Autor(es):
Socodato, Renato ; Almeida, Tiago O. ; Portugal, Camila C. ; Santos, Evelyn C.S. ; Tedim-Moreira, Joana ; Ferreira, João Galvão ; Canedo, Teresa ; Baptista, Filipa I. ; Magalhães, Ana ; Ambrósio, António F. ; Brakebusch, Cord ; Rubinstein, Boris ; Moreira, Irina S. ; Summavielle, Teresa ; Pinto, Inês Mendes ; Relvas, João B.
Data: 2023
Identificador Persistente: http://hdl.handle.net/10400.22/25126
Origem: Repositório Científico do Instituto Politécnico do Porto
Assunto(s): Microglia Rac1; RhoGTPases; Synaptic plasticity; Glia-neuron interactions; Proteomics; RNA seq; Environmental enrichment; Cognition
Descrição
Microglia, the largest population of brain immune cells, continuously interact with synapses to maintain brain homeostasis. In this study, we use conditional cell-specific gene targeting in mice with multi-omics approaches and demonstrate that the RhoGTPase Rac1 is an essential requirement for microglia to sense and interpret the brain microenvironment. This is crucial for microglia-synapse crosstalk that drives experience-dependent plasticity, a fundamental brain property impaired in several neuropsychiatric disorders. Phosphoproteomics profiling detects a large modulation of RhoGTPase signaling, predominantly of Rac1, in microglia of mice exposed to an environmental enrichment protocol known to induce experience-dependent brain plasticity and cognitive performance.
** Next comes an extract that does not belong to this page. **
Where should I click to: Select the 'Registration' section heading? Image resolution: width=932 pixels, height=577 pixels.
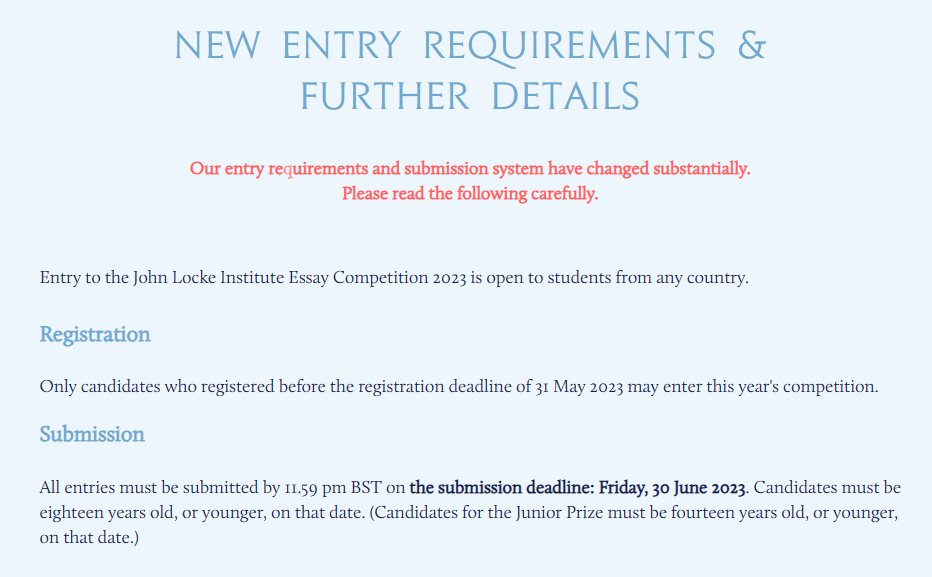point(95,335)
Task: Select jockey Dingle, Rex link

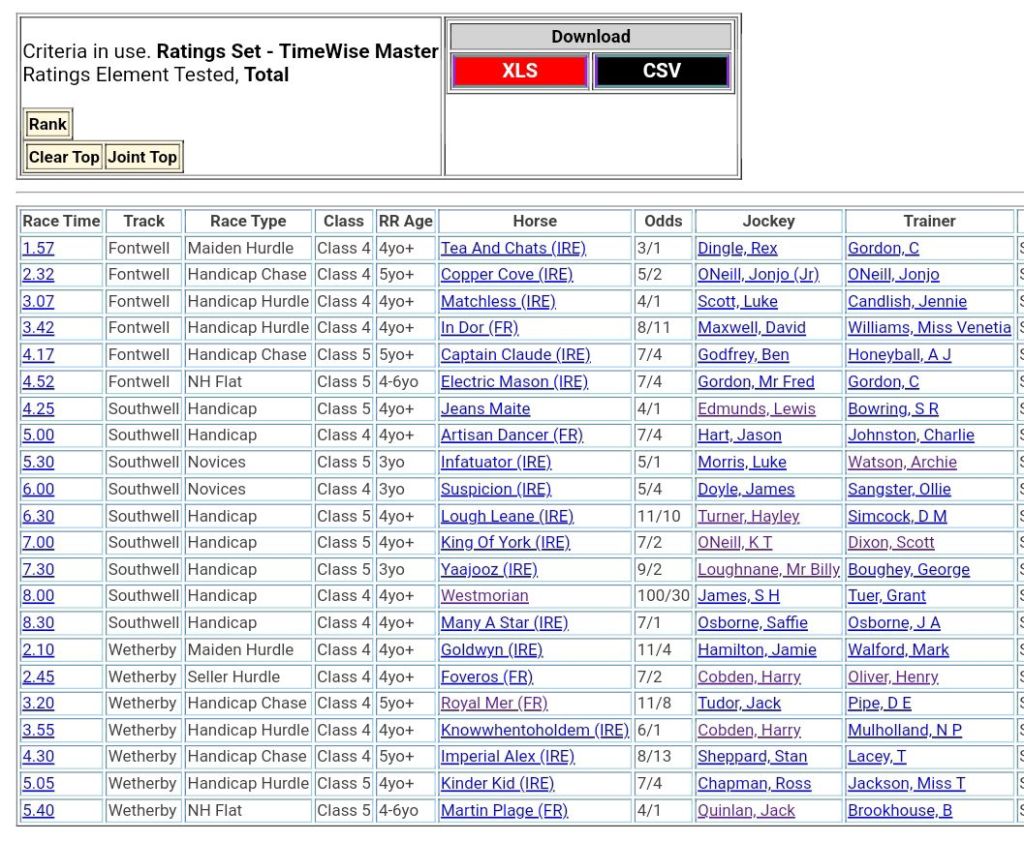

Ablation of microglial Rac1 affects pathways involved in microglia-synapse communication, disrupts experience-dependent synaptic remodeling, and blocks the gains in learning, memory, and sociability induced by environmental enrichment. Our results reveal microglial Rac1 as a central regulator of pathways involved in the microglia-synapse crosstalk required for experience-dependent synaptic plasticity and cognitive performance.